When I knew that I wasn’t going to be working this summer, I had all intentions of using my time to focus on my writing. I was going to make a calendar for my blog, marking the dates in which I would publish posts on workouts, foods, and how the lake life is the only life we should all be living. But then the days come and the days go. They get filled up with appointments and errands and lunch dates with girlfriends, and the down time I have to stitch words into sentences slowly falls to the wayside.
But look! A new post!
The story I’m about to share with you is one that I wish I didn’t have to write. It’s messy and scary and raw, but it’s exposing a chapter in my “book” that I feel called to put on the shelves. While I don’t know the reasons why God is bringing me through it, my heart tells me that one reason is to extend a hand to other men and women saying, “take my hand, walk with me, let’s journey beside one another and remind ourselves that we are not alone”.
With words stirring in my mind and tears rolling down my face, I sat and stared at my mom. I didn’t want to share with her what my self-talk was saying because it was awful, negative, and down right embarrassing. You can’t be in a swimsuit because you just had a banana and that banana made your stomach bloat. No one wants to look at a body like that. Oh, and forget about enjoying the day with your friends because you are far less confident, attractive, and desirable than them.
That was just the first strike.
Then came in how I felt physically. My body was tense yet weak. My heart and mind were racing. My head was throbbing and my ears were ringing. I wanted to cry but didn’t have anything to cry about. I was crabby but why? I didn’t want to go to my soccer game but I love soccer! I knew I needed to eat something before the game but melted into a puddle when I stared at the fridge because I didn’t want to eat too many carbs or calories or processed foods.

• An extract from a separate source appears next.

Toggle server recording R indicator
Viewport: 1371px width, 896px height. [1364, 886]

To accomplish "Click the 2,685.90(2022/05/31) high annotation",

My mom stood beside me as I word-vomited everything that was going on in my head. Again, I knew I needed to walk her through what was happening so she knew just how dark my struggle was. After 30 minutes of a full on anxiety attack, I escaped it and felt like I had control of my body again. I still wasn’t 100%, though, because I was scared and angry at why I had to go through this. Why did God put anxiety on me? What did I do to deserve these feelings?
I’m broken. We all are.
I can sit here all day and wonder and ask and question “why me?”, but that will lead to a dead end. Instead I am choosing to talk. All week I have been in conversation with my boyfriend, family, and friends about my anxiety. It’s not easy, more embarrassing than anything, but if people are going to love me than they need to know the parts of me that need loving the most.
We are all going through life with baggage and it wasn’t until recently that I picked mine up and started sorting through it. I’m tossing out the past but still saving some of it because it needs my attention. My insecurities, thoughts on body image, confidence, food struggles, the list goes on when I want it to stop but the more dust that gathers, the more I am running away from a God that is seeking me out.
As much as I think I can figure out where this anxiety and other struggles are coming from, I can't. I have an appointment next week to meet with a counselor to begin my recovery and am looking up to a Father who is always constant, even during this battle. I trust that He is forcing me to deal with these things so that I can live the way that serves Him and others around me best!